For the remainder of the album, Qualley and Hill took advantage of a friend's warehouse in Southwest Denver to cut certain tracks, while another pal's art-studio basement near the railroad tracks provided good acoustics for others. "The last thing we wanted to do," Qualley notes, "was go in and spend eighty dollars an hour on some studio and end up with something that sounds stiff."

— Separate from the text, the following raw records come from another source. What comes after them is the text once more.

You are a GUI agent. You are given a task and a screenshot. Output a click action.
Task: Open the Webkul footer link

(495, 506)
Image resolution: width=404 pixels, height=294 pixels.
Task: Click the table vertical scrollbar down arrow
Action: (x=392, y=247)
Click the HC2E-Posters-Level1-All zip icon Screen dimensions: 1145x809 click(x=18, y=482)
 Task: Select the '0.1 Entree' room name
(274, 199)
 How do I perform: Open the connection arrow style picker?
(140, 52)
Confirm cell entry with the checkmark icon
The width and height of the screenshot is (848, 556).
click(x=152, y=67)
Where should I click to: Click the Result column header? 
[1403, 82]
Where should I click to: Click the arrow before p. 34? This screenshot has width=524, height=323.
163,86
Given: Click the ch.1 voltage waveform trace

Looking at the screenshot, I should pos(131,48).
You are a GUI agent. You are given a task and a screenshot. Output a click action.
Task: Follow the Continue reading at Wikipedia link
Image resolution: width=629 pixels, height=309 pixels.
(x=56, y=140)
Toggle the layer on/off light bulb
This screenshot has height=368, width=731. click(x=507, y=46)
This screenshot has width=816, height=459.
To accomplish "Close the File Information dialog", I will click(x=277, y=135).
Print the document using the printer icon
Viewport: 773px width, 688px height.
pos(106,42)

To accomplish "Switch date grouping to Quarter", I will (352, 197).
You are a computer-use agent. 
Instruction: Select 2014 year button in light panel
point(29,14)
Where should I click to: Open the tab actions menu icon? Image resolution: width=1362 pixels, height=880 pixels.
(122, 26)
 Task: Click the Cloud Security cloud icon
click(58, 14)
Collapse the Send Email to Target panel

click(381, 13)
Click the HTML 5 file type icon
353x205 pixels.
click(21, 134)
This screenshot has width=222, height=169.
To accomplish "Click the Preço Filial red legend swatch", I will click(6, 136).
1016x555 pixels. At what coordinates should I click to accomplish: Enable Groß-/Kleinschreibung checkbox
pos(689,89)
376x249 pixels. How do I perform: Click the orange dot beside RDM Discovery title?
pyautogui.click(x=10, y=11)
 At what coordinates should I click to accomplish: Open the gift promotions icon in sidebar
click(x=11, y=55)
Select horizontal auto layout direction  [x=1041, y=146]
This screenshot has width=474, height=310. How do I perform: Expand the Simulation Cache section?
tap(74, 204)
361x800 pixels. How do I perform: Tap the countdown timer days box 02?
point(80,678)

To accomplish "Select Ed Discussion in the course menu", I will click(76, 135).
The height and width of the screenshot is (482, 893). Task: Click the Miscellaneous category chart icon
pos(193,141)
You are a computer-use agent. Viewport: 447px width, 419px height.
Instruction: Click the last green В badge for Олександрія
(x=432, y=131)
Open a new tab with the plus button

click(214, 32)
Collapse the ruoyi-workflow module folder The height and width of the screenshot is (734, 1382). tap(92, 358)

Virtually a live offering, Dual maintains a warm, analog feel from start to finish, alternating between acoustic shoot-outs ("Gypsies at JR's"), tender balladry ("Moonshine Still") and groove-oriented, electric blues funk ("Olivine"). Generous at fourteen cuts, it pays tribute to Virginia's Hackensaw Boys with a turbo-charged cover of "Dance Around," plus a breezy ode to the Hacks' banjo picker, Jimmy Stelling, aka the "Kooky Eyed Fox." Emphasizing the importance of lyrics and composition over any gratuitous special effects, Dual's impressive packaging, with artwork by Greg Carr, deftly captures Oakhurst with raw immediacy.
"I never thought I'd be doing this when I left college to come ride snowboards," Hill admits. "English was one of my weakest subjects. But now understanding how to tell a story comes a little more natural. Whether it's good or bad, I don't know -- it's mine. But it's a fun process."
"Songs are just like babies," Qualley adds philosophically. "They're born, and sometimes they never make it past infancy. Sometimes they become these wild teenagers. And other times they grow old. This song "Chili" is like a grandfather. We talked about putting it on the last record, but it just wasn't developed until now."
However the tunes materialize, Oakhurst certainly gives a crowd ample reason to cut a rug in a live setting ("You gotta bring your dancin' shoes -- and your hollow leg," Qualley quips). For Hill, though, the straight dope is derived from the simple joy of the songs themselves.
"Music should have been free from the get-go," he concludes. "Nobody's in this to worry about dollars. We just try to deliver the party every time. People clappin' and jumpin' and dancin' and hootin' and hollerin' -- that's all we ever asked for."
Well, that, and maybe a full house at the Appaloosa Grill every Thursday night.